(Stored records)
..............................

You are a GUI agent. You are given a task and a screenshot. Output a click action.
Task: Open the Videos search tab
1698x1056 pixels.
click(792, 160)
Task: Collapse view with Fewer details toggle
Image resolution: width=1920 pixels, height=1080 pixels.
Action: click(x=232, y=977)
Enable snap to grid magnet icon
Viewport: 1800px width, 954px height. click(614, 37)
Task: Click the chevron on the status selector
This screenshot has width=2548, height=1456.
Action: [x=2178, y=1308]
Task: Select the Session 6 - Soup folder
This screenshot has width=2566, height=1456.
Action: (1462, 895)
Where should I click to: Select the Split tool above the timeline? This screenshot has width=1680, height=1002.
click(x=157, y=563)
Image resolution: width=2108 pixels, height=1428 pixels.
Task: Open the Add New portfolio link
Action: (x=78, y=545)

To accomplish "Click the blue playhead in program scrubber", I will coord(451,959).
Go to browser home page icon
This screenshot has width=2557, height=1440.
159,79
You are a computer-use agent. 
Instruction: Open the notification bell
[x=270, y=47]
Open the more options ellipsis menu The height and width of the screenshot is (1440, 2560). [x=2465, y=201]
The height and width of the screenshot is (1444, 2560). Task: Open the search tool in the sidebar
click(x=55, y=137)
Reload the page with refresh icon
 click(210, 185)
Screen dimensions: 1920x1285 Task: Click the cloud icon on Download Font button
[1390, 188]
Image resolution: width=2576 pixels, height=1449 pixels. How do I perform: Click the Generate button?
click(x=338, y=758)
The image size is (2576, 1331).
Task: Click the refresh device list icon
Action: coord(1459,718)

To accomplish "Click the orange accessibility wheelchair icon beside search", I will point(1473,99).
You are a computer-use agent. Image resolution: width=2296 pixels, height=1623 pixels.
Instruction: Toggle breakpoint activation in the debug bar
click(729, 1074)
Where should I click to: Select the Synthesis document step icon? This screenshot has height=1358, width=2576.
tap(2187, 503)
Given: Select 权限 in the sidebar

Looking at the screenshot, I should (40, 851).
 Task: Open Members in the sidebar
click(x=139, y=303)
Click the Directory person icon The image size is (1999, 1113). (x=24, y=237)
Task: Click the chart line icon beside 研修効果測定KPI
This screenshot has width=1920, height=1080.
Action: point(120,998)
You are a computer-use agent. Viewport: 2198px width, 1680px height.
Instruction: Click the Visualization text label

..............................

— INSTRUCTIONS TO FOLLOW —
Every line from the data above that contains "agent" must appear in the answer.

— PROBLEM SOLUTION —
You are a GUI agent. You are given a task and a screenshot. Output a click action.
You are a computer-use agent. 
You are a computer-use agent. Image resolution: width=2296 pixels, height=1623 pixels.
You are a computer-use agent. Viewport: 2198px width, 1680px height.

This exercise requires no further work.